Exchanges also look to tap into demand for cross-border remittances, with Quoine targeting migrant workers. While international remittances cost some 2,000 yen to 3,000 yen ($17.80 to $26.70) at a big bank, bitFlyer charges a flat fee of 0.0004 bitcoin -- worth some 800 yen -- regardless of the amount of money sent.

The fee war is heating up in Japan, with some exchanges even starting to offer a negative fee to spot traders while earning their income from fees charged on margin transactions.

A law passed in April made Japan the first country to mandate that cryptocurrency exchanges register with authorities and to require audits following the notorious disappearance of hundreds of thousands of bitcoins at the Tokyo-based Mt. Gox exchange in 2014. "Japanese exchanges have strength in transparency," said Mike Kayamori, CEO of Quoine.

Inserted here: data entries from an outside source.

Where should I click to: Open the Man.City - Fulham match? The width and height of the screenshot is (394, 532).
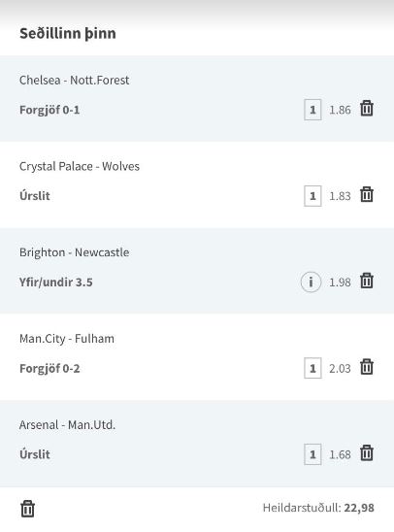point(67,339)
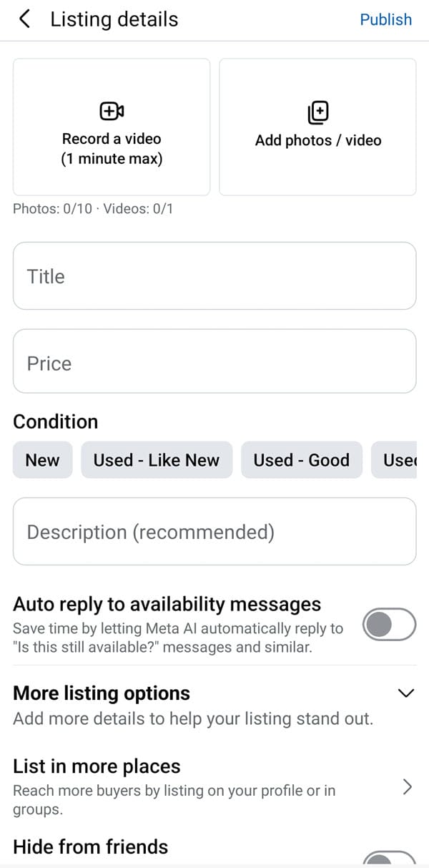Publish the listing
The image size is (429, 868).
coord(385,19)
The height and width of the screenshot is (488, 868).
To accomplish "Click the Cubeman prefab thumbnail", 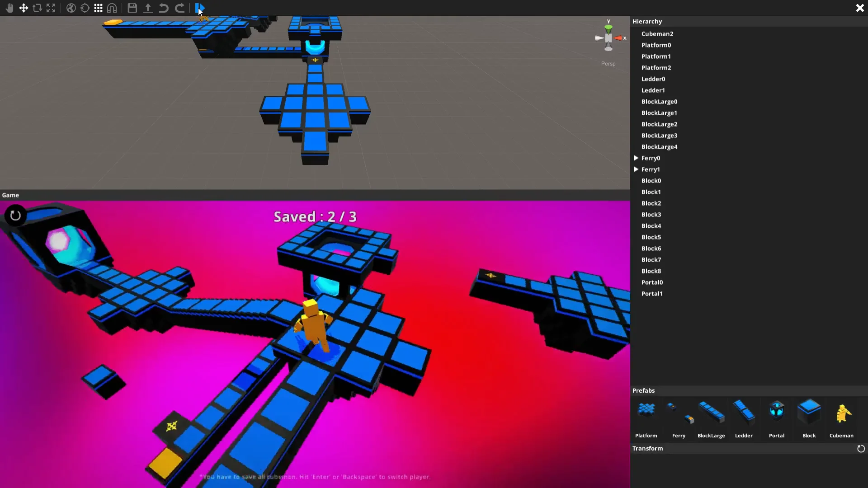I will (x=842, y=411).
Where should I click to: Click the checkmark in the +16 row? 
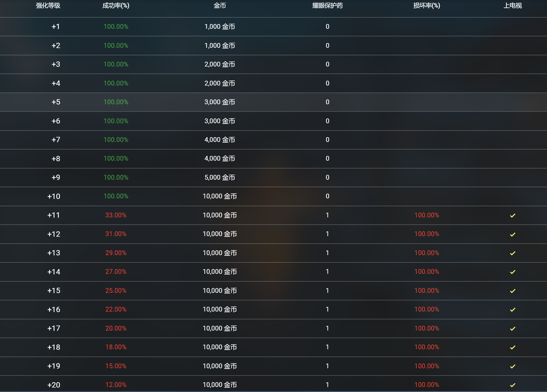point(512,310)
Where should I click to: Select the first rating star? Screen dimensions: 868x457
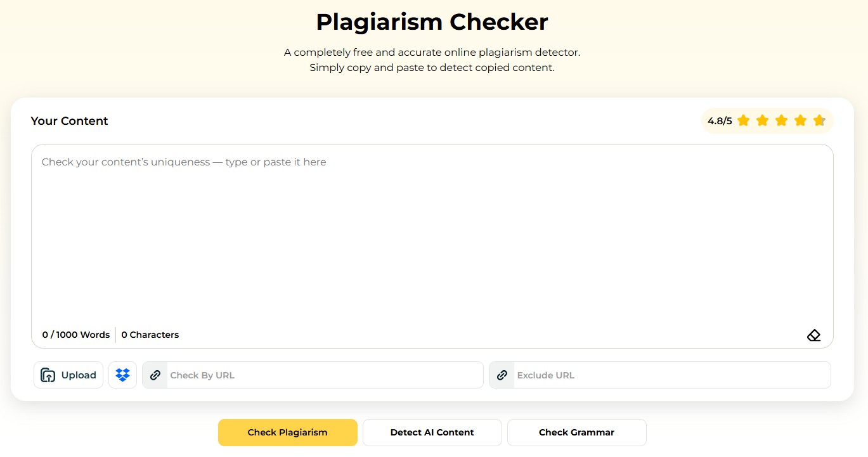[x=744, y=120]
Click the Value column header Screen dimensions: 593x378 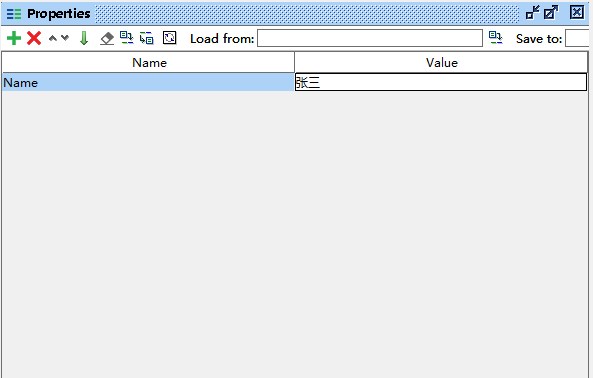pyautogui.click(x=441, y=62)
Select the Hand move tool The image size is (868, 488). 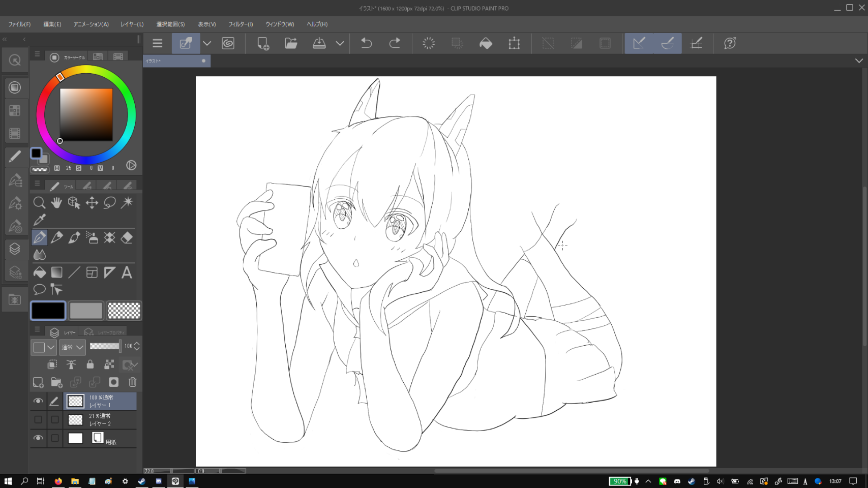[56, 202]
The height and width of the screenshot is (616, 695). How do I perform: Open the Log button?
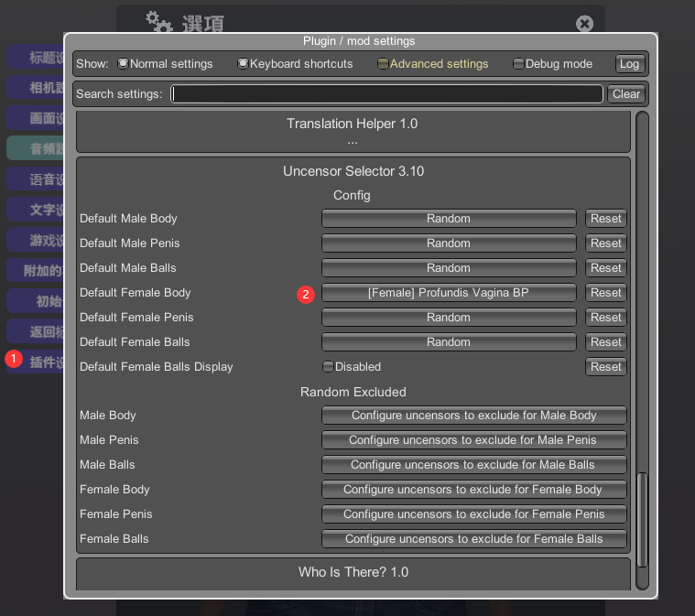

U.S. authorities are monitoring the rapid growth of virtual currencies. The initial coin offering markets provide "substantially less investor protection than in our traditional securities markets, with correspondingly greater opportunities for fraud and manipulation," Jay Clayton, the chairman of the U.S. Securities and Exchange Commission, said in a Monday statement on cryptocurrencies. Chairman Christopher Giancarlo of the U.S. Commodity Futures Trading Commission also pointed out that virtual currencies are nothing like other instruments, urging investors to pay close attention to price fluctuations and potential risks.

Nikkei Inc. group company QUICK holds an equity stake in bitFlyer.